Another classic use of recoding comes up with the Hispanic attribute. It has many categories (notHispanic, Mexican, Guatemalan, Cuban, etc…). It would be great, in some situations, to have a simpler version of that column, maybe called LatinX with only two values: and No. That section explains an easy way to do that.

Adding data from elsewhere: Sometimes you want to connect the data from two datasets together. This is another data move, called joining, which you can read about in its own chapter.

Joining can be ridiculously complex, but our student’s idea was reasonable and straightforward: they wanted to compare education levels for people from the richest five States with education levels from the poorest five States. The ACS data did not rate States by wealth, but it’s easy to find a listing on Google.

So they simply asked only for data from those ten States, and then recoded the state names into a new column with values rich and poor.

Getting your own data: Some students may find data about something else that excites them online. If they find a csv file with the data they want, they can drag and drop it into CODAP as described in this section on importing files.

The danger for you, the teacher, is that they get data for which grouping and summarizing don’t make sense. So you may want to have them get approval if they stray too far from the data sources we suggest.

Income inequality and Census data

If you choose Census data and your claim has a social-justice feel to it, there’s a good chance that it’s at least partly about income inequality.

Note that there are (at least) two different ways we talk about income differences:

  • Some groups earn more than others. You often hear about this in the news as a “gender gap” or “race gap” in income.
  • Within a group, the difference between the richest and the poorest might be especially large. You often hear about “rising income inequality,” that is, that difference now is bigger than it was in the past. Or we might compare the USA with, say, Sweden, where incomes are more equal. To do this comparison, you need a number: a measure of income inequality. One such measure is the “Gini coefficient.”

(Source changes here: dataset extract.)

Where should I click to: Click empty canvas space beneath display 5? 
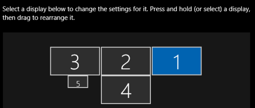pyautogui.click(x=78, y=98)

Trying to come up with your own measure of income inequality is an interesting challenge.

Assessing the Project

Ernie Chen, the teacher-of-record for the Applied Math class where we ran this in 2020, used this simple 20-point plan. Use or modify as you wish:

Clearly-stated claim 1
Initial graph 3
Does the graph show or refute initial claim? 1
Grouping: dragging to the left 3
Summary column creation 3
Enhancement: dig deeper 4
Communication/writing/readability 4
Reflection 1

  1. Your instuctor may allow other formats. PDF? Video?